**Exercise task:** Turn the entries below into a Markdown table with two columns, Row and Line, that gives each line its own numbered row and skips blank lines. Leave the pictures out.

(Dataset excerpt)
-- begin --

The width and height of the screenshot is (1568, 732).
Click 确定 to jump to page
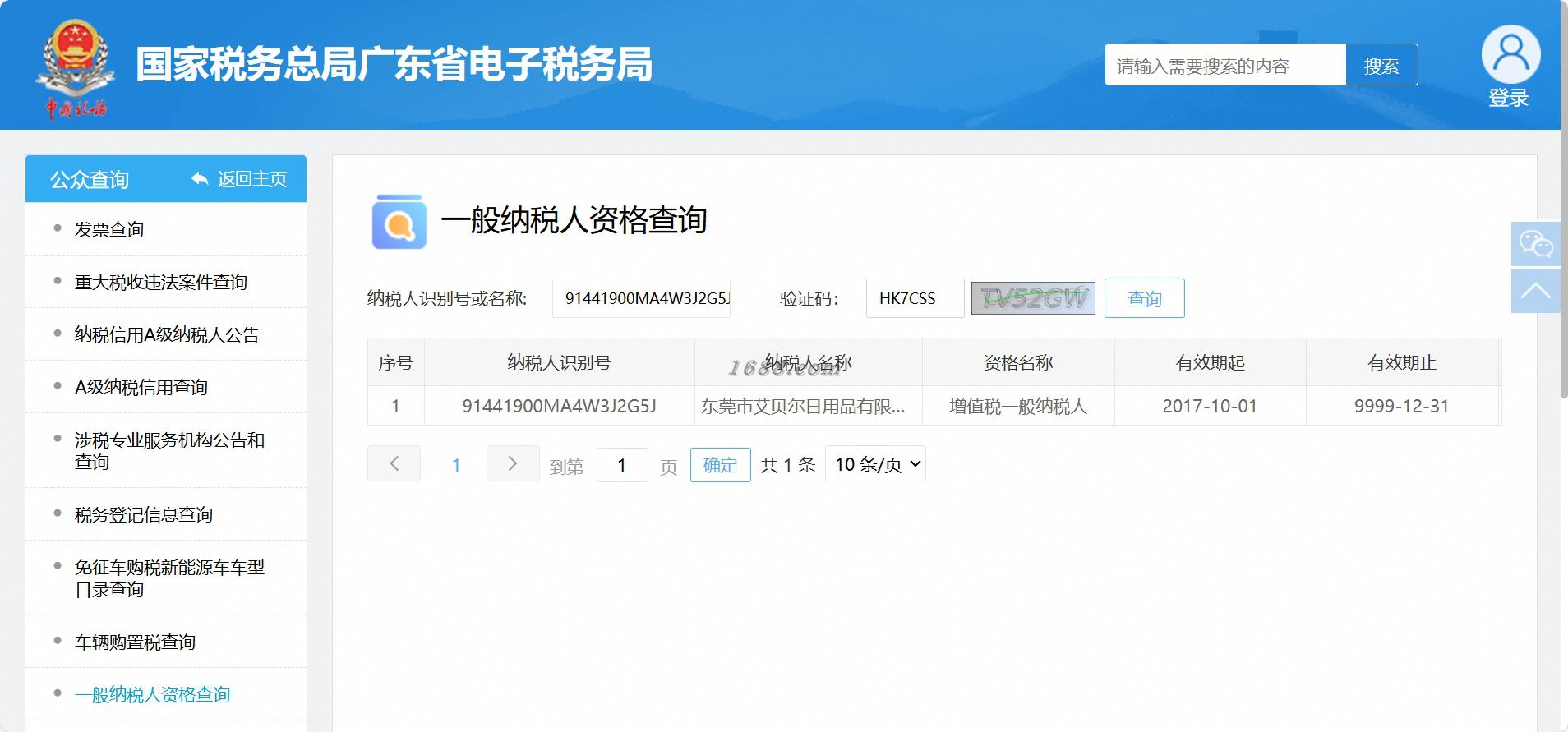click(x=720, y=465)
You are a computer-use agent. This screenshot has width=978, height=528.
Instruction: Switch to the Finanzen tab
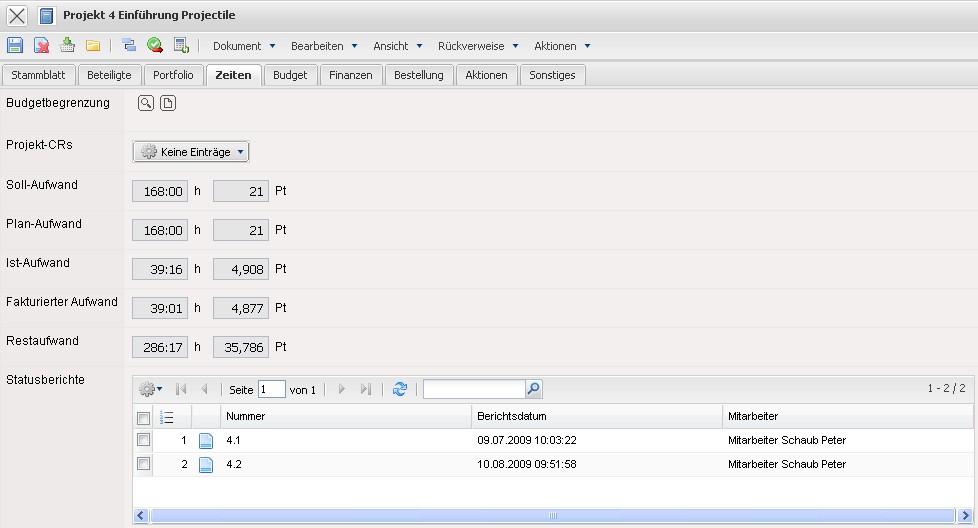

-- end --

**Result below:**
| Row | Line |
|---|---|
| 1 | The width and height of the screenshot is (1568, 732). |
| 2 | Click 确定 to jump to page |
| 3 | click(x=720, y=465) |
| 4 | You are a computer-use agent. This screenshot has width=978, height=528. |
| 5 | Instruction: Switch to the Finanzen tab |